══ Document text

It'd be great to live in a society where we don't have to cater to the lowest common denominators among us, but that's just not realistic. You will end up with exactly the same BS we saw in the US last year during state-mandated lockdowns - suddenly, nearly everyone (or at least businesses) found a way to justify that they were essential. Those are two separate arguments rooted in the same mindset - if you create the loopholes, those who don't want to comply with a rule will find every way to justify why they are special and don't have to.
I don't think the lock downs were managed in a rational way, either. People "found loopholes" because their livelihoods depended on it. The government basically said, "You're on your own for two weeks. No, make that four. No wait, indefinitely" and people threw in the towel. We were/are told that we are all in this together, but some people lost everything and others made out like bandits. It was/is every person for themselves. That's not a loophole, that's just basic survival.
Our small company didn't need the gov't assistance loan because our operations didn't slow much, but we took one anyway at the advice of our tax accountant. THEN, 6 months later, it turned into a grant. Free money! Where TF is the rationality behind stuff like that? If we had acted "for the greater good" we would have been penalized in thousands of dollars. The loopholes are the least of my concerns. It's the overall message.
There was no decipherable long term plan. It was a tragedy of the commons. Voluntarily following covid rules hurt the individual business immensely but didn't appear to help the community at the same rate, so the incentives were all in the wrong spot. Large businesses created plans that were approved by the state that smaller ones weren't allowed to participate in (see LA Fitness in Arizona opening while small gyms stayed closed). Most of the players aren't bad guys here. They're playing a rigged game so making do with what they can.
This was said early, EARLY, on, even in places like New York where covid was running rampant. There was no meaningful goalpost, just political posturing. Not much different from weird mask restrictions.
Mind you, this is completely separate discussion from those folks who refuse to wear masks in businesses or get kicked out by acting like privileged children. Or bars that open mask less or people holding giant indoor weddings. Those are the highlight reels that most people envision when they think of anti-mask individuals. I find those people to be just as insufferable. But they are individuals often with bad luck in life (whether that be upbringing or social circles or sometimes simple genetics).
I don't think we can make policy based on the lowest common denominator. We should make policy that benefits the majority of society while mitigating the effects of bad luck on individuals.

════

### Work instruction
In the comment on lockdown policy, what did the small company's government assistance loan turn into six months later?

══ Given material

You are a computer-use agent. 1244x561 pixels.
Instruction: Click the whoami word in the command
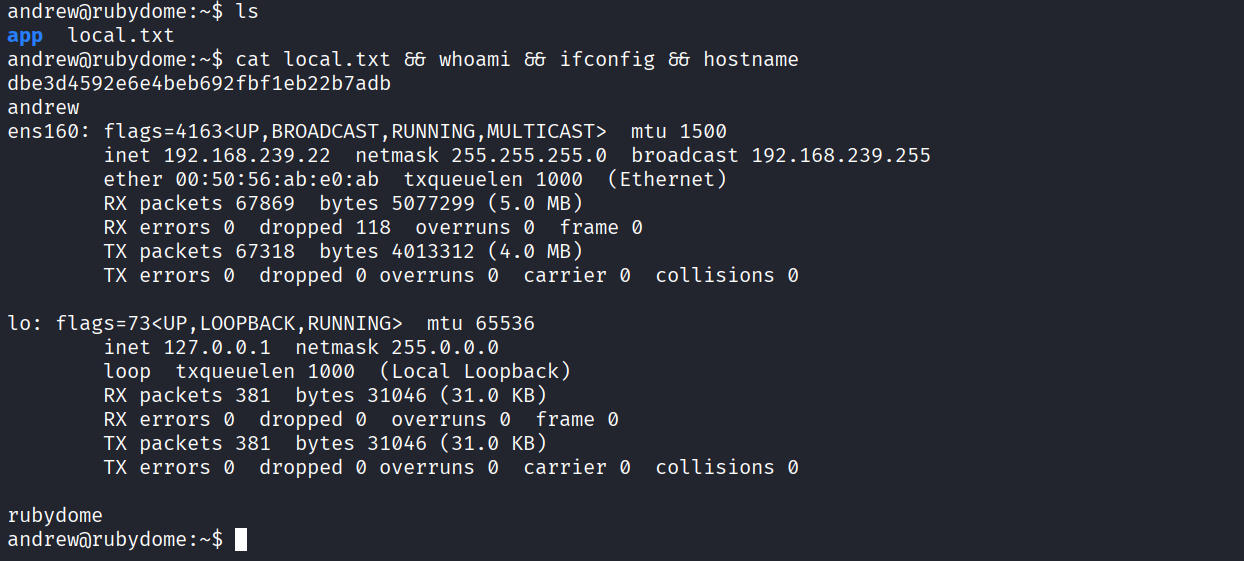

════

### Problem solution
A grant.